Framing Britney Spears The producers also spoke to legal experts for information, such as attorney Adam Streisand, who met with Britney in 2008 after learning that her father was trying to establish a guardianship.
“The first question I had was, does Britney have the ability to hire me? Does she have the ability to take my advice?” remember. “The first thing is that Britney was able to pass the judgment, ‘Hey, I understand what’s going on. I understand that I will not be able to resist this tutelage. ‘ So that’s a pretty solid judgment. “
“The second thing was that he said, ‘I don’t want my father to be the curator.’ That was his only request, “he says.” He wanted a professional, someone independent. Britney did not want her father to be her guardian, the person who makes decisions about her medical care, treatment, and so on. She also didn’t want him to control her finances. “
Adam further alleged that the day he went to court for Britney, the judge said, “I have a medical report and you haven’t seen it, Mr. Streisand, and I’m not going to show it to you. It shows that she is not capable of hiring a lawyer and direct a lawyer for herself. “
“When the judge said to me, ‘Mr. Streisand, I am not going to let me represent you. I am going to appoint someone,’ I felt that that was not the right decision of the judge,” he says. “I felt that based on my interactions with Britney, she was able to hold me back and direct me and that the judge should have allowed that to happen. But I didn’t know what I didn’t know, right? I don’t know yet. I don’t know what there is. in that report. So I had to respect that. “
Meanwhile, Kim Kaiman, the former senior director of marketing for Jive Records from 1998 to 2004, remembered Britney as “so serious and so focused” when they worked together.
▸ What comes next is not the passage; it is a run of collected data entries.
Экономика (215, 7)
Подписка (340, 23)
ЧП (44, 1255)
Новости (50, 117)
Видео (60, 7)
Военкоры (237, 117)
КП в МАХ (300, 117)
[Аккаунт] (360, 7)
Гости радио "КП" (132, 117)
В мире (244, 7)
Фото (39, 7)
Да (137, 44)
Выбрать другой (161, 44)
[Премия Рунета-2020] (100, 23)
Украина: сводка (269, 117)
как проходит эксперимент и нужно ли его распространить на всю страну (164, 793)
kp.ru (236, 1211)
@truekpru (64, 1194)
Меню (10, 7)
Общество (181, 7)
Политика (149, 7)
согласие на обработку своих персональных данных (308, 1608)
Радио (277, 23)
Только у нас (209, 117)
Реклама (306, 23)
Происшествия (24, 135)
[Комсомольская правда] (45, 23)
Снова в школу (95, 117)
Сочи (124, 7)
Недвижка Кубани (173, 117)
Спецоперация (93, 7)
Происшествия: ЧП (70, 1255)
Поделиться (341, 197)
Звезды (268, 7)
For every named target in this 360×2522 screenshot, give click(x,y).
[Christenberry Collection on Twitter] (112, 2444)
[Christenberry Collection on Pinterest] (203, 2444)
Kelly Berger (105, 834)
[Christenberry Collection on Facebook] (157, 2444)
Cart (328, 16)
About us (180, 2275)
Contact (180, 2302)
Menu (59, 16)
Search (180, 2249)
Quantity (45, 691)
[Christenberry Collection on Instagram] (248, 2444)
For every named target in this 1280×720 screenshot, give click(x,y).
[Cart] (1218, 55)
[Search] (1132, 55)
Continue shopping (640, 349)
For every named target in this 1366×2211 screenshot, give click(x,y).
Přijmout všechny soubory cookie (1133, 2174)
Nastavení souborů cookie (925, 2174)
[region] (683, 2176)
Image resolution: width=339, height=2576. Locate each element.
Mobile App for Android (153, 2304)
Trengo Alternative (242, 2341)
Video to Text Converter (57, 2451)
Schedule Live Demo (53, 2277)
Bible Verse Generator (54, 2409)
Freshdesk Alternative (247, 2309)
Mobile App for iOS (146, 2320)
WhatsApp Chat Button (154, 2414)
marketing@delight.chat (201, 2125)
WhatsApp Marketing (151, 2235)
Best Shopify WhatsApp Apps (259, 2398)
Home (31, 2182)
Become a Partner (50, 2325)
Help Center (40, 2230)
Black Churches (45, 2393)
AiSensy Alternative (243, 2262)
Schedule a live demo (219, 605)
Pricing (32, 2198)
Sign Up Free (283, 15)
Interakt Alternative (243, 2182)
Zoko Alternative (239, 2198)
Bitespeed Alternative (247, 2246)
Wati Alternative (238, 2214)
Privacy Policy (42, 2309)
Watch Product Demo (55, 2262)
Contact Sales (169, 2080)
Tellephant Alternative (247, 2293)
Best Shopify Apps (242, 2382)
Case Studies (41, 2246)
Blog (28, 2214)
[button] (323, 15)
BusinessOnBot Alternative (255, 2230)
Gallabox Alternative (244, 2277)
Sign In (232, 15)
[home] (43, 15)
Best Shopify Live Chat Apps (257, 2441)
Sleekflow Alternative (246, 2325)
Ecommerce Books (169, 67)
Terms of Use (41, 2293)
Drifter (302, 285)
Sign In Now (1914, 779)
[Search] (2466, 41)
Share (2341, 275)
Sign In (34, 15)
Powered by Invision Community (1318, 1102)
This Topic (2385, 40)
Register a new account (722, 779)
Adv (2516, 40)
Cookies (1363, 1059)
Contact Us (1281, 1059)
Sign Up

“I remember Britney came in and was really impressed,” she recalls. “I thought, ‘This is the style.’ This is a girl who comes from strength, your friend who you idolize a bit, but who at the end of the day has the same kind of hopes and dreams as you. “
“His mother [Lynne Spears] I would do whatever it takes, personally and for the good of the family, to make Britney a star, “he continues.” Lynne supported Britney. I mean Lynne because I never spoke to her father. All Jamie said to me was, ‘My daughter is going to be so rich she’s going to buy me a boat.’ That’s all I’m going to say about Jamie. “
Framing Britney Spears producing director Samantha Stark told ET that The New York Times He tried to contact Britney directly, but did not interview her for the documentary.
“Since Britney has such a tight circle around her, partly due to guardianship, or allowed to be so due to guardianship, journalists have not really been able to freely interview her,” he says. “We as The New York Times, I have not interviewed her because we want to be able to do it freely, without anyone trying to adjust what she says or anything. And you can’t seem to ask Britney. “
the NYT He also contacted the following individuals or their representatives, who did not respond or decline requests to be interviewed on camera for the documentary: Jamie Spears, Lynne Spears, Jamie Lynn Spears, Bryan Spears, Andrew Wallet, Samuel D. Ingham III, and Sam Lutfi .
“We had a lot of people who didn’t respond. When you’re in a legal process you don’t talk to the media, that’s standard,” says Samantha. “We tried [reaching out to] everyone in multiple ways. “
As Britney’s legal battle for her guardianship continues, her friend, Felicia, is hopeful that the singer will one day share her side of events, freely and when the time is right.
“The only reason I agreed to do the interview is to remind people why they fell in love with her in the first place,” Felicia says in the document. “I know at some point he will tell his story, I know he will.”
“I am very grateful for when that moment comes,” she adds. “That he’s able to sit up and, you know, everything will fit.”